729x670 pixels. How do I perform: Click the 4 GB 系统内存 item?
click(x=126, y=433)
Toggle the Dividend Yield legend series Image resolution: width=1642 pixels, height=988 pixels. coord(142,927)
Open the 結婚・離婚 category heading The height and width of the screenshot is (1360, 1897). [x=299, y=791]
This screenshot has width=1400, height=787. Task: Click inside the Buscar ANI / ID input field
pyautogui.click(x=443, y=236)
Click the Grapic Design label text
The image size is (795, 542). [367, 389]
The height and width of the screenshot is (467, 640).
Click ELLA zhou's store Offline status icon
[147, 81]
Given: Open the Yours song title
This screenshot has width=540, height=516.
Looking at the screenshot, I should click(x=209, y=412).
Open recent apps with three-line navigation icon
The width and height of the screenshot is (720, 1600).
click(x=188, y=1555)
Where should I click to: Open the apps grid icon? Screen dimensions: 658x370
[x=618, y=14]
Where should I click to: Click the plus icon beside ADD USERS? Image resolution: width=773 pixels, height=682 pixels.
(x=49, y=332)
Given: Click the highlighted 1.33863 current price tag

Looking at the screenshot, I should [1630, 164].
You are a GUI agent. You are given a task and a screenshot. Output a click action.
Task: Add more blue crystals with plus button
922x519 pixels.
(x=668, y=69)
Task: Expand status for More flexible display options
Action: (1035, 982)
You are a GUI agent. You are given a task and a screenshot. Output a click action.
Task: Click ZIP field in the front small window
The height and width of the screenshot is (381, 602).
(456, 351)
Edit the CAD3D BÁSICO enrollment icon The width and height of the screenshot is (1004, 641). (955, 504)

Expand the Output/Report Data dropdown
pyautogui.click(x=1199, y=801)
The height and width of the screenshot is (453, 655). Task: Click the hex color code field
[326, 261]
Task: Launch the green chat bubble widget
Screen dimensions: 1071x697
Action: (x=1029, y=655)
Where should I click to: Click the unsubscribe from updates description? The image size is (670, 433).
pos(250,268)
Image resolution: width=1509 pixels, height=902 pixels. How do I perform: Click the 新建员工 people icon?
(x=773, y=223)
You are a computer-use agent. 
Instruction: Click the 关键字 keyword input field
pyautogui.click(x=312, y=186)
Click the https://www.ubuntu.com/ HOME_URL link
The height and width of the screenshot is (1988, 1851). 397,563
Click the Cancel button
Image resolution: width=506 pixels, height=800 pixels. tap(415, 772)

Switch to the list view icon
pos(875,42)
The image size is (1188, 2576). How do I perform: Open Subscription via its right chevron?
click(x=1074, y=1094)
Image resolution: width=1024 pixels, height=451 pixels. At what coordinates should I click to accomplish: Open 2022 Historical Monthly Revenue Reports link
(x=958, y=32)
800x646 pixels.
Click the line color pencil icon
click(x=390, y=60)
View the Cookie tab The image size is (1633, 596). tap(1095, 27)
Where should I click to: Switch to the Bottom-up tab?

----------------------------------------

### Brief
Rewrite all of the data above as a numbered list, leaving out every blank line.

### Result of this task
1. 729x670 pixels. How do I perform: Click the 4 GB 系统内存 item?
2. click(x=126, y=433)
3. Toggle the Dividend Yield legend series Image resolution: width=1642 pixels, height=988 pixels. coord(142,927)
4. Open the 結婚・離婚 category heading The height and width of the screenshot is (1360, 1897). [x=299, y=791]
5. This screenshot has width=1400, height=787. Task: Click inside the Buscar ANI / ID input field
6. pyautogui.click(x=443, y=236)
7. Click the Grapic Design label text
8. The image size is (795, 542). [367, 389]
9. The height and width of the screenshot is (467, 640).
10. Click ELLA zhou's store Offline status icon
11. [147, 81]
12. Given: Open the Yours song title
13. This screenshot has width=540, height=516.
14. Looking at the screenshot, I should click(x=209, y=412).
15. Open recent apps with three-line navigation icon
16. The width and height of the screenshot is (720, 1600).
17. click(x=188, y=1555)
18. Where should I click to: Open the apps grid icon? Screen dimensions: 658x370
19. [x=618, y=14]
20. Where should I click to: Click the plus icon beside ADD USERS? Image resolution: width=773 pixels, height=682 pixels.
21. (x=49, y=332)
22. Given: Click the highlighted 1.33863 current price tag
23. Looking at the screenshot, I should [1630, 164].
24. You are a GUI agent. You are given a task and a screenshot. Output a click action.
25. Task: Add more blue crystals with plus button
26. 922x519 pixels.
27. (x=668, y=69)
28. Task: Expand status for More flexible display options
29. Action: (1035, 982)
30. You are a GUI agent. You are given a task and a screenshot. Output a click action.
31. Task: Click ZIP field in the front small window
32. The height and width of the screenshot is (381, 602).
33. (456, 351)
34. Edit the CAD3D BÁSICO enrollment icon The width and height of the screenshot is (1004, 641). (955, 504)
35. Expand the Output/Report Data dropdown
36. pyautogui.click(x=1199, y=801)
37. The height and width of the screenshot is (453, 655). Task: Click the hex color code field
38. [326, 261]
39. Task: Launch the green chat bubble widget
40. Screen dimensions: 1071x697
41. Action: (x=1029, y=655)
42. Where should I click to: Click the unsubscribe from updates description? The image size is (670, 433).
43. pos(250,268)
44. Image resolution: width=1509 pixels, height=902 pixels. How do I perform: Click the 新建员工 people icon?
45. (x=773, y=223)
46. You are a computer-use agent. 
47. Instruction: Click the 关键字 keyword input field
48. pyautogui.click(x=312, y=186)
49. Click the https://www.ubuntu.com/ HOME_URL link
50. The height and width of the screenshot is (1988, 1851). 397,563
51. Click the Cancel button
52. Image resolution: width=506 pixels, height=800 pixels. tap(415, 772)
53. Switch to the list view icon
54. pos(875,42)
55. The image size is (1188, 2576). How do I perform: Open Subscription via its right chevron?
56. click(x=1074, y=1094)
57. Image resolution: width=1024 pixels, height=451 pixels. At what coordinates should I click to accomplish: Open 2022 Historical Monthly Revenue Reports link
58. (x=958, y=32)
59. 800x646 pixels.
60. Click the line color pencil icon
61. click(x=390, y=60)
62. View the Cookie tab The image size is (1633, 596). tap(1095, 27)
63. Where should I click to: Switch to the Bottom-up tab?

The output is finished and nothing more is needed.